>> Start

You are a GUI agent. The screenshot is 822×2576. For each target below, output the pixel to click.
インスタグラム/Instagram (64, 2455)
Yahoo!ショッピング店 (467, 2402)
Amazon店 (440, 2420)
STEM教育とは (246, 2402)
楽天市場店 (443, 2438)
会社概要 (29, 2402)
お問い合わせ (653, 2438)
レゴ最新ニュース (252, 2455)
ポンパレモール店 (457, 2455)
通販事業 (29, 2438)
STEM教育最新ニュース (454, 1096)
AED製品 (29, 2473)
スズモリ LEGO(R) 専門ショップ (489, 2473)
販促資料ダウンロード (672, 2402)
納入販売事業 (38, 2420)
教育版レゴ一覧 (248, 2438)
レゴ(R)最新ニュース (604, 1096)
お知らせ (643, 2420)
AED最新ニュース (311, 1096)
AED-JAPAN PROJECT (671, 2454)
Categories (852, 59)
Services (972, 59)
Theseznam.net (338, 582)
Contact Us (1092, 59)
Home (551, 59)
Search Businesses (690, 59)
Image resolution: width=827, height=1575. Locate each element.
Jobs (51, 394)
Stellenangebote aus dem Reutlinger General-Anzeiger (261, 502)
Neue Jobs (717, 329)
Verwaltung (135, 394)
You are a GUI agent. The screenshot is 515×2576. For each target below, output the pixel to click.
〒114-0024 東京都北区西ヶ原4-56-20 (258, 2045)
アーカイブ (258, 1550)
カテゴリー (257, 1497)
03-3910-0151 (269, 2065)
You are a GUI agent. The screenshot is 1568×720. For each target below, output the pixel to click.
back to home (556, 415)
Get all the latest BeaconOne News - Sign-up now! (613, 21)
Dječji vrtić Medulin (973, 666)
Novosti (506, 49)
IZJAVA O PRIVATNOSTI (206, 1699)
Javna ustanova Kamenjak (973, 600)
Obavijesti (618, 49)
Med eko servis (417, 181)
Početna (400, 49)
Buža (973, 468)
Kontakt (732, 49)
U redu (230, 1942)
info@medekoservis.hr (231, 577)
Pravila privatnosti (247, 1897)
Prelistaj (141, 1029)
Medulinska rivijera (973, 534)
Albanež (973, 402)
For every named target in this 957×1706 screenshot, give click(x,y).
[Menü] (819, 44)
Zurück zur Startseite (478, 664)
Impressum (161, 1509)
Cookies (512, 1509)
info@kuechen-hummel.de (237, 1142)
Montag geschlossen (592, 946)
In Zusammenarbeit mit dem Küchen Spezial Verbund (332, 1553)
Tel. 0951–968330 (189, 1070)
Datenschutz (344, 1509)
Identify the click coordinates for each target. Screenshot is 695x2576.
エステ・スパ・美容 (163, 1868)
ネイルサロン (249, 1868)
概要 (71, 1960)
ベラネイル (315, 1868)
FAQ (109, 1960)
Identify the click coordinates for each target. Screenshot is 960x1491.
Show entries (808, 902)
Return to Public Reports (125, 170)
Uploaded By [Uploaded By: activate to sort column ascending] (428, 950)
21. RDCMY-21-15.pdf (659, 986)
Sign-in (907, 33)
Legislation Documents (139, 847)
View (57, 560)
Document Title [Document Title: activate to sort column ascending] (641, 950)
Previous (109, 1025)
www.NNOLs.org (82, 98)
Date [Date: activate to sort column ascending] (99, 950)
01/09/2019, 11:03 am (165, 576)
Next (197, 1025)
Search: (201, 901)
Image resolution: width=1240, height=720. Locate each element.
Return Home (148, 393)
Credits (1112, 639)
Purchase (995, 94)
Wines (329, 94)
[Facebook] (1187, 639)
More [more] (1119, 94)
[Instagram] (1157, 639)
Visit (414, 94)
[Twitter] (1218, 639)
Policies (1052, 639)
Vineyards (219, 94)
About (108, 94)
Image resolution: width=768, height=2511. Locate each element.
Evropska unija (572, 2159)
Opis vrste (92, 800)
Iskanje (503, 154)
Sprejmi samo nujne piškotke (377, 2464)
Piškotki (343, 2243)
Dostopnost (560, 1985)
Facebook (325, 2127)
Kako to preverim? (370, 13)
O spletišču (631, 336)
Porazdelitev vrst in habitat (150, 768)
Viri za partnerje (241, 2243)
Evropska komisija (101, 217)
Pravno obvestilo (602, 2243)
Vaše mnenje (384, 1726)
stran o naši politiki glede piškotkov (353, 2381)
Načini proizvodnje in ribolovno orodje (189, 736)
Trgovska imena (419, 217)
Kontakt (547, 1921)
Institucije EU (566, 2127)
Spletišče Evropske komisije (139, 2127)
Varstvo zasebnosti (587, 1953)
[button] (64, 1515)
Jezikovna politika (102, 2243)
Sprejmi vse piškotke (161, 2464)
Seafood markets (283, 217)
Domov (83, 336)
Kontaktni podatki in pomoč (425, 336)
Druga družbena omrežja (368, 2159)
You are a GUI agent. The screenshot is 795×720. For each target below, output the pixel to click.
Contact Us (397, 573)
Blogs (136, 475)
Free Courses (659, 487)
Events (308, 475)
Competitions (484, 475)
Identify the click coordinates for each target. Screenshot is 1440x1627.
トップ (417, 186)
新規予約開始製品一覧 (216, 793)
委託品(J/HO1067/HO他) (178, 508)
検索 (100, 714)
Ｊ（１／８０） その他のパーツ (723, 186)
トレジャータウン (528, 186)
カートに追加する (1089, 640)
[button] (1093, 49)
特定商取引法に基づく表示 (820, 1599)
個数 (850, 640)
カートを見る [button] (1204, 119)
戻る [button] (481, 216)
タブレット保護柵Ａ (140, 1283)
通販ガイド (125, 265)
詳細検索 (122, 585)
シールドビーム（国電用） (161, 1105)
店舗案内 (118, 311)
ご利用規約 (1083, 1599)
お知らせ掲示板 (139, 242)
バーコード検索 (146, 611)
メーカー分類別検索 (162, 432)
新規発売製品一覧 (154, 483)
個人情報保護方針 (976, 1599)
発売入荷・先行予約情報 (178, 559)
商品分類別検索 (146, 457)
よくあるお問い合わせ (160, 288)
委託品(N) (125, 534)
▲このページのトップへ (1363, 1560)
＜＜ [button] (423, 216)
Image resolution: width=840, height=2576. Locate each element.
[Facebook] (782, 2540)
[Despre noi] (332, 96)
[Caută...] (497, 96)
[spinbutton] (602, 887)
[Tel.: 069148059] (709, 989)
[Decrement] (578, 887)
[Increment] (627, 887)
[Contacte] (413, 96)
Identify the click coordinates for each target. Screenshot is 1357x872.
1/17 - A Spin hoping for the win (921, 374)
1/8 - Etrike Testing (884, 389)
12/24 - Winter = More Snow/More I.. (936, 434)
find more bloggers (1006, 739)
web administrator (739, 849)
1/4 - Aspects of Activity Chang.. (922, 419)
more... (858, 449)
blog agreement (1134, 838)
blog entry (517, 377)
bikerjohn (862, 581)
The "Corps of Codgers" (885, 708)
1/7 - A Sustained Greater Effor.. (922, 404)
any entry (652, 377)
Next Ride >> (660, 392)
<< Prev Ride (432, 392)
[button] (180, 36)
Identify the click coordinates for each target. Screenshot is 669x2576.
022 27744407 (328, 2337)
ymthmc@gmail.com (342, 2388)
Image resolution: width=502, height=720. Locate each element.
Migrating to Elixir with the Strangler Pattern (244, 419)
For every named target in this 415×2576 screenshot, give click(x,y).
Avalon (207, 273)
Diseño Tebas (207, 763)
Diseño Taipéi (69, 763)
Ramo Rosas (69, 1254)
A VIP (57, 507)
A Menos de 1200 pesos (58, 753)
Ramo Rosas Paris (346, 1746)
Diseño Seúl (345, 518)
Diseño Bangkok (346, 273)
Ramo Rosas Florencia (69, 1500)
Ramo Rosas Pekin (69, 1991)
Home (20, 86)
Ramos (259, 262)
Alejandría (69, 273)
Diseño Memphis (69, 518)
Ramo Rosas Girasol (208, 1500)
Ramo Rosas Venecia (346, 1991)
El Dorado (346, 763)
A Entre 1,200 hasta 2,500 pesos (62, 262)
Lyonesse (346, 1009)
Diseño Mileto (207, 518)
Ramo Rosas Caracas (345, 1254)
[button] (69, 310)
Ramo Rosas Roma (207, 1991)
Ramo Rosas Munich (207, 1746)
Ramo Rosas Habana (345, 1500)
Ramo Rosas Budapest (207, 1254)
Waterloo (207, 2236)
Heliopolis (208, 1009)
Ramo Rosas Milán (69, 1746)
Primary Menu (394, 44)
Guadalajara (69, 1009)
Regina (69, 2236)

>> End

## Required work
Print, without any change, the stretch of entries from the line containing "Jezikovna politika (102, 2243)" through the line containing "1/8 - Etrike Testing (884, 389)", including both of those lines.

## Solution to the problem
Jezikovna politika (102, 2243)
Sprejmi vse piškotke (161, 2464)
Seafood markets (283, 217)
Domov (83, 336)
Kontaktni podatki in pomoč (425, 336)
Druga družbena omrežja (368, 2159)
You are a GUI agent. The screenshot is 795×720. For each target below, output the pixel to click.
Contact Us (397, 573)
Blogs (136, 475)
Free Courses (659, 487)
Events (308, 475)
Competitions (484, 475)
Identify the click coordinates for each target. Screenshot is 1440x1627.
トップ (417, 186)
新規予約開始製品一覧 (216, 793)
委託品(J/HO1067/HO他) (178, 508)
検索 (100, 714)
Ｊ（１／８０） その他のパーツ (723, 186)
トレジャータウン (528, 186)
カートに追加する (1089, 640)
[button] (1093, 49)
特定商取引法に基づく表示 (820, 1599)
個数 (850, 640)
カートを見る [button] (1204, 119)
戻る [button] (481, 216)
タブレット保護柵Ａ (140, 1283)
通販ガイド (125, 265)
詳細検索 (122, 585)
シールドビーム（国電用） (161, 1105)
店舗案内 (118, 311)
ご利用規約 (1083, 1599)
お知らせ掲示板 (139, 242)
バーコード検索 (146, 611)
メーカー分類別検索 (162, 432)
新規発売製品一覧 (154, 483)
個人情報保護方針 (976, 1599)
発売入荷・先行予約情報 (178, 559)
商品分類別検索 (146, 457)
よくあるお問い合わせ (160, 288)
委託品(N) (125, 534)
▲このページのトップへ (1363, 1560)
＜＜ [button] (423, 216)
Image resolution: width=840, height=2576. Locate each element.
[Facebook] (782, 2540)
[Despre noi] (332, 96)
[Caută...] (497, 96)
[spinbutton] (602, 887)
[Tel.: 069148059] (709, 989)
[Decrement] (578, 887)
[Increment] (627, 887)
[Contacte] (413, 96)
Identify the click coordinates for each target. Screenshot is 1357x872.
1/17 - A Spin hoping for the win (921, 374)
1/8 - Etrike Testing (884, 389)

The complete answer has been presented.